Embedded Formative Assessment: Promoting Professional Learning in Nursing Education

Judy Woods

Queen's University

This qualitative research will examine the role of embedded formative assessment (EFA) as an approach to promote the professional learning of nursing students in a clinical context. This research will adopt the EFA terminology and operationalize five strategies that are clearly and practically described in Wiliam's (2011) recent publication. Adding embedded to formative assessment, a familiar term in nursing education, will be a gentle shift in terminology yet focus attention on the who (student, peer, and teacher) and the what (learning).

Specifically, this study asks three questions: 1) what are the demands placed on both teachers and students as they attempt to teach and learn using approaches inherent in embedded formative assessment? 2) For what purposes and in what learning contexts might embedded formative assessment make a meaningful contribution to the professional education of nurses' 3) What conditions appear to both facilitate and constrain the use of embedded formative assessment in the professional learning of clinical nursing education?

Through the use of interview and qualitative surveys, this research will examine the role of EFA in three connected studies: in clinical teaching; in learning a complex clinical skill; and in promoting self-regulated professional learning.

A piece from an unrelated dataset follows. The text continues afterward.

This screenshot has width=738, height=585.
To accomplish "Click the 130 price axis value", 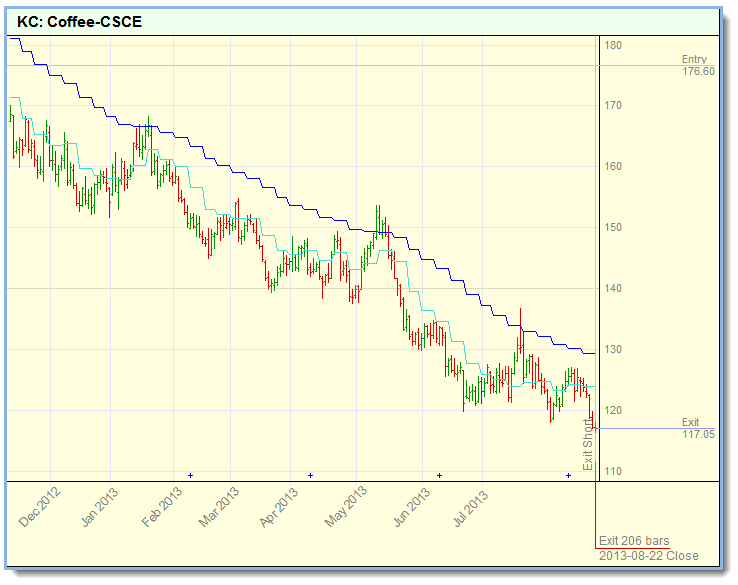I will (x=613, y=349).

The intention of this study is to determine the values of and the conditions under which it would be beneficial to shift the interpretation, experience, and practice of formative assessment in nursing education to be more in line with principles of embedded formative assessment. Preliminary findings highlight the importance of quality feedback given by peers and teachers.

Paying interdisciplinary primary health care teams in Canada

Dominika Wranik

Dalhousie University

Adrian Levy

Dalhousie University

Alan Katz

University of Manitoba

Jeanette Edwards

Winnipeg Regional Health Authority

Maryna Korchagina

Alberta Health

Increasingly more often, primary health care (PHC) in Canada is being delivered by interdisciplinary teams of providers. While the literature offers solid insight into the types and effectiveness of various payment methods for individual physicians, the state of knowledge on how to pay teams is abysmal. We have developed a study protocol to create an inventory of payment and governance models of PHC teams across three Canadian provinces, and to develop a typology. We rely on a variety of qualitative participatory methods, including qualitative interviews, online fora for discussion and feedback from stakeholders, and a round table with stakeholders for validation of the typology. The study is based on a pilot study completed in Alberta, and funded by the CIHR Healthcare Renewal Policy Analysis grant. At the conference, we will present the results of the pilot study and our experiences with prototypes of the data collection instruments, as well as the detailed research protocol for the current study, including the improved instruments.